Forth Ports has grown operating profits by 6% against a tough backdrop in its first year under private ownership, though almost half its £53 million profit was paid out to bankers and advisers in exceptional costs of leaving the stock market.

The Edinburgh-headquartered business, with seven ports on the Forth and Tay estuaries and the huge Port of Tilbury in Essex, was acquired in June 2011 by Arcus European Infrastructure Fund, which has subsequently sold a 37% stake to a Canadian pension fund.

The £746m deal marked the end of Forth Ports's two decades as a quoted company, and also confirmed a shift in strategy with the sale of the Ocean terminal shopping centre at Leith and a refocus on its trading business – though its port land gives the group a key role in Scotland's renewable energy infrastructure ambitions.

Forth Ports grew revenues in 2011 by only 1% to £183.5m, but chief executive Charles Hammond told The Herald that a "focus on operating efficiency" had converted that into the 6% profit rise. He said £11m of acquisition-related costs and £13.7m for debt restructuring came with the change of ownership, adding: "Both shareholders are very supportive ... the best evidence is that they supported the acquisition of the container business down at Tilbury.

"It is possible to do things like that perhaps more efficiently with two shareholders who are interested in the long term."

In January, Forth Ports' owner Otter Ports paid £95m to take full control of Tilbury Container Services, where it held a 33% stake, from DP World and Associated British Ports. The deal enabled Forth to merge TCS with its existing short-sea terminal to create the third largest single container operation in the UK, handling almost 500,000 units a year.

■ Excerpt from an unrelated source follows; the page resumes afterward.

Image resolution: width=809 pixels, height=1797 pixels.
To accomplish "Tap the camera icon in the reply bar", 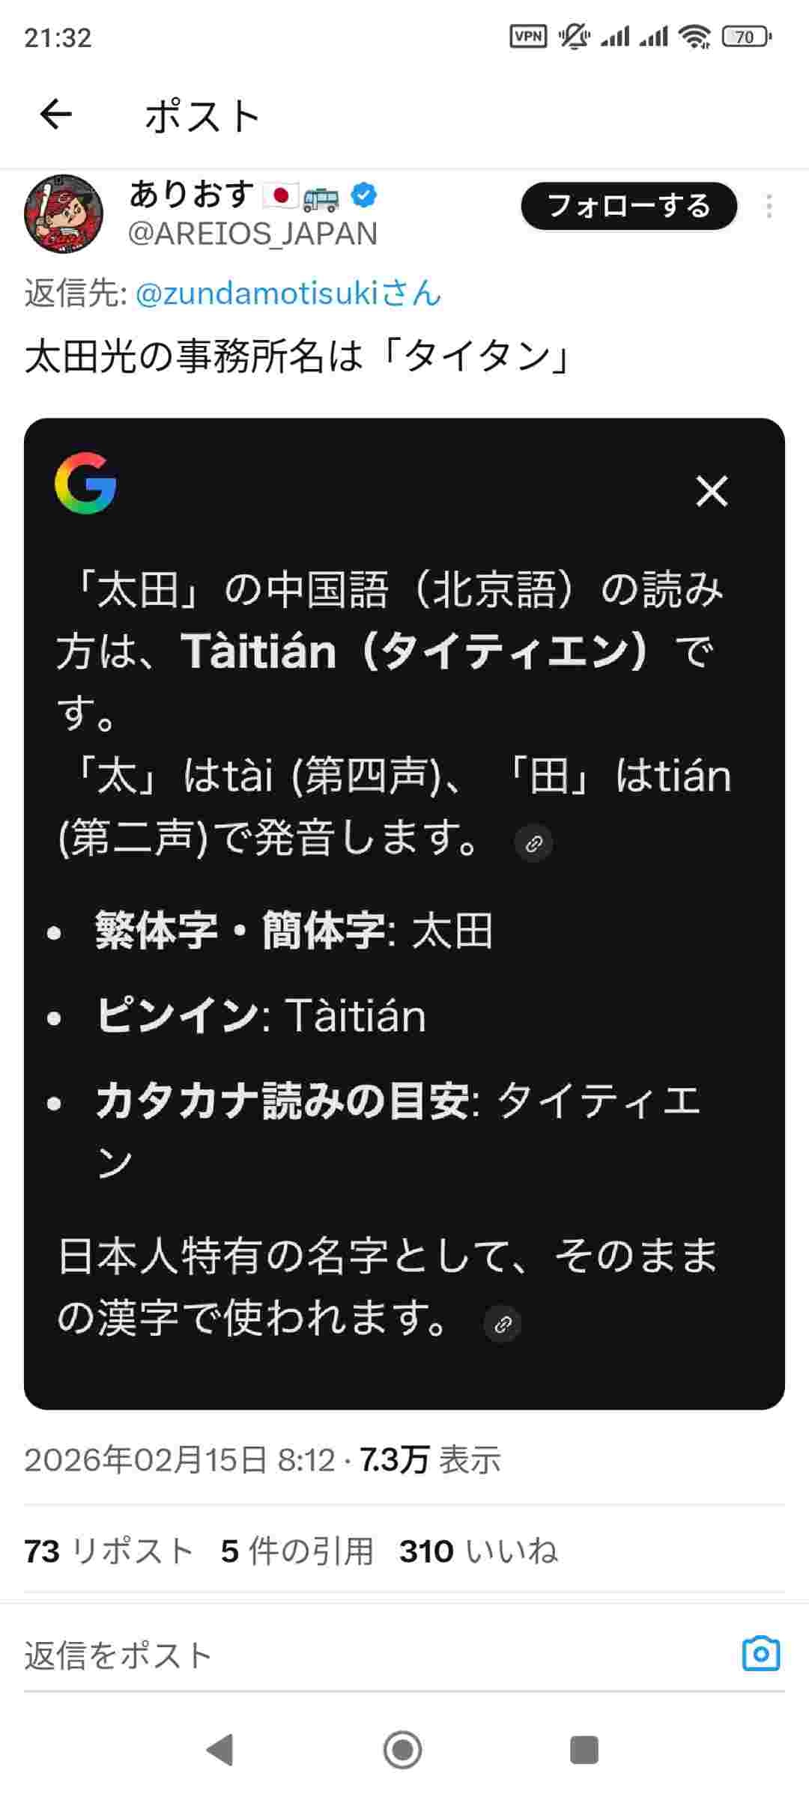I will (761, 1654).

Mr Hammond said: "A large element of our business is now based in the south-east. The strength of Tilbury is of benefit to us as a Scottish company."

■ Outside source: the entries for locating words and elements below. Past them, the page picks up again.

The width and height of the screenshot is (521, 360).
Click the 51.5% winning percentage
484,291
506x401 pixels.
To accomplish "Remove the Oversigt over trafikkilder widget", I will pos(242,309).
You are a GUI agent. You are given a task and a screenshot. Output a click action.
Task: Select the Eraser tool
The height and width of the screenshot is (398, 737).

Also in January, the group sold Ocean Terminal to Resolution Property for an undisclosed sum after six months on the market with a reported price tag of £100m.

Forth went on to sign two memoranda of understanding with public agencies for the development of renewable energy infrastructure at Leith and Dundee. Leith has been shortlisted by Spanish renewables manufacturer Gamesa as a potential site for offshore wind turbine manufacturing operations, but Scottish Government support is needed for vital infrastructure work.

Mr Hammond added: "We can be very much a facilitator, not only with our deep water and land availability but also our handling expertise."

On the funding issues, he said renewables was a developing industry trying to get supply chain costs down and fund appropriate infrastructure.

The group has abandoned plans to build a biomass combined heat and power plant at Leith, which was opposed by environmental campaigners and local groups, but it remains committed to similar proposals for its spare land at Dundee, Rosyth and Grangemouth.